**About this task**
If a line of the data below holds the string "transfer", copy it.

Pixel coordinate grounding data
——————
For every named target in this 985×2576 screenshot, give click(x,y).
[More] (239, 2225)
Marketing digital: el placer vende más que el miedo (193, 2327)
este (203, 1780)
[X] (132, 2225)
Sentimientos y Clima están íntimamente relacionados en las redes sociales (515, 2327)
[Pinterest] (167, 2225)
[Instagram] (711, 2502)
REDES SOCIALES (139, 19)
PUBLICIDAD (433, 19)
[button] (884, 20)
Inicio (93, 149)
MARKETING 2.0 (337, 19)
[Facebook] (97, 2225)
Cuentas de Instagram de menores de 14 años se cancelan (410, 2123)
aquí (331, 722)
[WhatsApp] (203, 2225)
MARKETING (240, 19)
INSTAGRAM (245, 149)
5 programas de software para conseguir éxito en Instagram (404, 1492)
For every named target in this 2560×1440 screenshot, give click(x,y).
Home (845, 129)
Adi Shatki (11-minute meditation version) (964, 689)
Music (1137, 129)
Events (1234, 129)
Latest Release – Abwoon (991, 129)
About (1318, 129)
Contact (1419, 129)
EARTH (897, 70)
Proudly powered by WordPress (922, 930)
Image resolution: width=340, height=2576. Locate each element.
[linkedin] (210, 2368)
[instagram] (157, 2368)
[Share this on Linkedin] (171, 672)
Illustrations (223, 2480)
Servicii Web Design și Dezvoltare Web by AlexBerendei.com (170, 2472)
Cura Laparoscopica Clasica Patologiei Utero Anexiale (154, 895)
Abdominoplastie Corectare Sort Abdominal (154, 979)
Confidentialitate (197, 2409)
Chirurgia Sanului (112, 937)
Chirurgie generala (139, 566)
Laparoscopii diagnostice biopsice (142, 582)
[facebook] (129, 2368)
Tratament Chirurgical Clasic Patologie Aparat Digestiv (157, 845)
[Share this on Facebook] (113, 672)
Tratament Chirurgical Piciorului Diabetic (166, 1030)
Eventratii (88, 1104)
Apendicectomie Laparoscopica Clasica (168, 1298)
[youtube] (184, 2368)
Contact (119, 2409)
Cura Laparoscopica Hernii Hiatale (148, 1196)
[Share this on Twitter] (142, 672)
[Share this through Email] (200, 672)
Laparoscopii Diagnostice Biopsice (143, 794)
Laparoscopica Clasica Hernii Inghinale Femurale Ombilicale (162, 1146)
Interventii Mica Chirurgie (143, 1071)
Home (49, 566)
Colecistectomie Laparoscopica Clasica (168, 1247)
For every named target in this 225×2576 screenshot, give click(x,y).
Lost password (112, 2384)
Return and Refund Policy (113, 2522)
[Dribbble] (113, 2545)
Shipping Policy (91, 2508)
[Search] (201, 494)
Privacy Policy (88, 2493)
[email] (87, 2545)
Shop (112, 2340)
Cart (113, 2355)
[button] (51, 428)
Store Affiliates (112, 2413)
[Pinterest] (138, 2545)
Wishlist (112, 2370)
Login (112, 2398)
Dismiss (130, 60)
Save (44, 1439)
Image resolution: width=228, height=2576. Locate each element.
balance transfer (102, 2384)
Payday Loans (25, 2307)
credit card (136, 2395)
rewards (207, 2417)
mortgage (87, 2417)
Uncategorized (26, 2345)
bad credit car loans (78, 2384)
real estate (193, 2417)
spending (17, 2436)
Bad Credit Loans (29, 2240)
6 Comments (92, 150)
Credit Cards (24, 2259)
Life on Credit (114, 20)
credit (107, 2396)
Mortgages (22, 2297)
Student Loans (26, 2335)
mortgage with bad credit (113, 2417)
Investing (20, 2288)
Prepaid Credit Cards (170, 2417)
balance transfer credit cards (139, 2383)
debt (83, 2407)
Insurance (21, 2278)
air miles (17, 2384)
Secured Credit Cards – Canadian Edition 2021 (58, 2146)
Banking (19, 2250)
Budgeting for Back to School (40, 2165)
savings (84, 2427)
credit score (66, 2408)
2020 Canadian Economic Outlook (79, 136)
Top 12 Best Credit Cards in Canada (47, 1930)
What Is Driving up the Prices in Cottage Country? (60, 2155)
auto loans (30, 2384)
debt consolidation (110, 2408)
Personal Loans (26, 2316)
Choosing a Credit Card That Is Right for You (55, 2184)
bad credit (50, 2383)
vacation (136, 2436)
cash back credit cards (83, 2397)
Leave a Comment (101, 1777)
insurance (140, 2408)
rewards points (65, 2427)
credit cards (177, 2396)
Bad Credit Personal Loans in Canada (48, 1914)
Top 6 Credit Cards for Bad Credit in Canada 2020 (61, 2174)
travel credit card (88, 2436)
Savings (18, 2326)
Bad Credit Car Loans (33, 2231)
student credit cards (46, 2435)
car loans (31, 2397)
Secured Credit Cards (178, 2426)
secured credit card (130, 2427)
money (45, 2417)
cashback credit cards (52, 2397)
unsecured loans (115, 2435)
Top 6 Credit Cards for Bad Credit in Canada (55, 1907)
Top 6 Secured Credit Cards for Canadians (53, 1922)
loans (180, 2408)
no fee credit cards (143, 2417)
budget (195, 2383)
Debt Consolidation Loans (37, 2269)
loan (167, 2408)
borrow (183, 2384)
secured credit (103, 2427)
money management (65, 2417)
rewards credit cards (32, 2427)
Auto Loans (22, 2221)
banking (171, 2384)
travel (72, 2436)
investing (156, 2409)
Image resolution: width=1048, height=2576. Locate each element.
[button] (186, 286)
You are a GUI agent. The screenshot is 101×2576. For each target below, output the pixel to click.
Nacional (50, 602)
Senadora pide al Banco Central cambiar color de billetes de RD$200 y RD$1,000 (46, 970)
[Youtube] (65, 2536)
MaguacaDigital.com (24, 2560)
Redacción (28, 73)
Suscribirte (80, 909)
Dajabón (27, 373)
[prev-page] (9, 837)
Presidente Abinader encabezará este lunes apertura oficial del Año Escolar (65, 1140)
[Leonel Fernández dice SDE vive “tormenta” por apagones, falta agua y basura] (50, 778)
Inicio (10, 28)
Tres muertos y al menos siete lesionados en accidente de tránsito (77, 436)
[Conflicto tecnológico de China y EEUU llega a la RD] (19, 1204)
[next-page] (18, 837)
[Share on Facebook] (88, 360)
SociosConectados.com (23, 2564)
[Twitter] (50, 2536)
——————
**Solution for this task**
balance transfer (102, 2384)
balance transfer credit cards (139, 2383)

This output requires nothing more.